A new paper just out in PLoS One (thanks to Neuroskeptic for pointing it out on Twitter) shows the results of some tests conducted on three common pieces of software used in psychology and neuroscience research: DMDX, E-Prime, and PsychoPy. The paper is open-access, and you can read it here. The aim was to test the timing accuracy of the software when presenting simple visual stimuli (alternating black and white screens). As I’ve written about before, accurate timing in experiments can often be of great importance and is by no means guaranteed, so it’s good to see some objective work on this, conducted using modern hardware and software.
The authors followed a pretty standard procedure for this kind of thing, which is to use a piece of external recording equipment (in this case the Black Box Tool Kit) connected to a photo-diode. The photodiode is placed on the screen of the computer being tested and detects every black-to-white or white-to-black transition, and the data is logged by the BBTK device. This provides objective information about when exactly the visual stimulus was displayed on the screen (as opposed to when the software running the display thinks it was displayed on the screen, which is not necessarily the same thing). In this paper the authors tested this flickering black/white stimulus at various speeds from 1000ms, down to 16.6667ms (one screen refresh or ‘tick’ on a standard 60Hz monitor).
It’s a nice little paper and I would urge anyone interested to read it in full; the introduction has a really nice review of some of the issues involved, particularly about different display hardware. At first glance the results are a little disappointing though, particularly if (like me) you’re a fan of PsychoPy. All three bits of software were highly accurate at the slower black/white switching times, but as the stimulus got faster (and was therefore more demanding on the hardware) errors began to creep in. At times less than 100ms, errors (in the form of dropped, or added frames) begin to creep in to E-Prime and PsychoPy; DMDX on the other hand just keeps on truckin’, and is highly accurate even at the fastest-switch conditions. PsychoPy is particularly poor under the most demanding conditions, with only about a third of ‘trials’ being presented ‘correctly’ under the fastest condition.
Why does this happen? The authors suggest that DMDX is so accurate because it uses Microsoft’s DirectX graphics libraries, which are highly optimised for accurate performance on Windows. Likewise, E-Prime uses other features of Windows to optimise its timing. PsychoPy on the other hand is platform-agnostic (it will run natively on Windows, Mac OS X, and various flavours of Linux) and therefore uses a fairly high-level language (Python). In simple terms, PsychoPy can’t get quite as close to the hardware as the others, because it’s designed to work on any operating system; there are more layers of software abstraction between a PsychoPy script and the hardware.

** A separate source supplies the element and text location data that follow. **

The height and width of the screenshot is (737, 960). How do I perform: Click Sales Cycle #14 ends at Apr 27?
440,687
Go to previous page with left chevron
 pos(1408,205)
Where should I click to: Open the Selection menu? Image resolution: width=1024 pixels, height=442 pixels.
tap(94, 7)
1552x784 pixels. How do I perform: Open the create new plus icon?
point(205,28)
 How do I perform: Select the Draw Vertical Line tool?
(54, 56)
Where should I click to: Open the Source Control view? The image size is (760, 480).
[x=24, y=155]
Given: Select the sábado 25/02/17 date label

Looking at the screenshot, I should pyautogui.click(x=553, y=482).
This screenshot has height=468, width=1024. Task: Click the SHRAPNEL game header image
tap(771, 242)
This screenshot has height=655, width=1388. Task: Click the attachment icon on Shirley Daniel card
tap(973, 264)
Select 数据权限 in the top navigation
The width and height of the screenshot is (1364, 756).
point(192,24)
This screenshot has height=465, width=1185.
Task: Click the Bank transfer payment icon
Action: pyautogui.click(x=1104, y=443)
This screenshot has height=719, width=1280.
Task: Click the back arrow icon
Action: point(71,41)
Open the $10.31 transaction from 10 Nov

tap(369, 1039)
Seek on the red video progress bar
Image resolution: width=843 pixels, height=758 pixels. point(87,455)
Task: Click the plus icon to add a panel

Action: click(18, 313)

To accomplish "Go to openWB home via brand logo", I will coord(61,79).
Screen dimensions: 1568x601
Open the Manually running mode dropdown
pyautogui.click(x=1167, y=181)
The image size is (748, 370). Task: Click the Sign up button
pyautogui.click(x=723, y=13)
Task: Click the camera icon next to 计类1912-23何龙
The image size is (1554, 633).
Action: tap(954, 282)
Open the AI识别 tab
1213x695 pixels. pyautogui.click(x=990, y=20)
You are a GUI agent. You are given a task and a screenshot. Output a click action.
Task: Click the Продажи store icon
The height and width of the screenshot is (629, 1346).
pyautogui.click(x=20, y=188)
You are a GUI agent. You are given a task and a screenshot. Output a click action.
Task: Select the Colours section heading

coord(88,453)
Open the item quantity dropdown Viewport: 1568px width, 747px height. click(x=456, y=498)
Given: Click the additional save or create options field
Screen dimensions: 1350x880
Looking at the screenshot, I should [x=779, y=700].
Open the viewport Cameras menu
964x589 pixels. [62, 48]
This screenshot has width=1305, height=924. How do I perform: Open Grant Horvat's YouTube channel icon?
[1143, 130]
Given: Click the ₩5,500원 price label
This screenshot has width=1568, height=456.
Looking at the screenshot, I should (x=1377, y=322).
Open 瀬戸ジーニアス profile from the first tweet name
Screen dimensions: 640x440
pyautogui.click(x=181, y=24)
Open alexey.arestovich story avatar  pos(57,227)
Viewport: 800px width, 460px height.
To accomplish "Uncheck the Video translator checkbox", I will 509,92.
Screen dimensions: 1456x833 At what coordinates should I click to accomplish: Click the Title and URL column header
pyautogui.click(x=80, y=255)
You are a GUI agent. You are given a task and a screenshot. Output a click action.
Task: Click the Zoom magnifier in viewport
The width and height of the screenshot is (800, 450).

Is this a problem? Yes, and no. Because of the way that the PsychoPy ‘coder’ interface is designed, advanced users who require highly accurate timing have the opportunity to optimise their code, based on the hardware that they happen to be using. There’s no reason why a Python script couldn’t take advantage of the timing features in Windows that make E-Prime accurate too – they’re just not included in PsychoPy by default, because it’s designed to work on unix-based systems too. For most applications, dropping/adding a couple of frames in a 100ms stimulus presentation is nothing in particular to worry about anyway; certainly not for the applications I mostly use it for (e.g. fMRI experiments where, of course, timing is important in many ways, but the variability in the haemodynamic response function tends to render a lot of experimental precision somewhat moot). The authors of this paper agree, and conclude that all three systems are suitable for the majority of experimental paradigms used in cognitive research. For me, the benefits of PsychoPy (cross-platform, free licensing, user-friendly interface) far outweigh the (potential) compromise in accuracy. I haven’t noticed any timing issues with PsychoPy under general usage, but I’ve never had a need to push it as hard as these authors did for their testing purposes. It’s worth noting that all the testing in this paper was done using a single hardware platform; possibly other hardware would give very different results.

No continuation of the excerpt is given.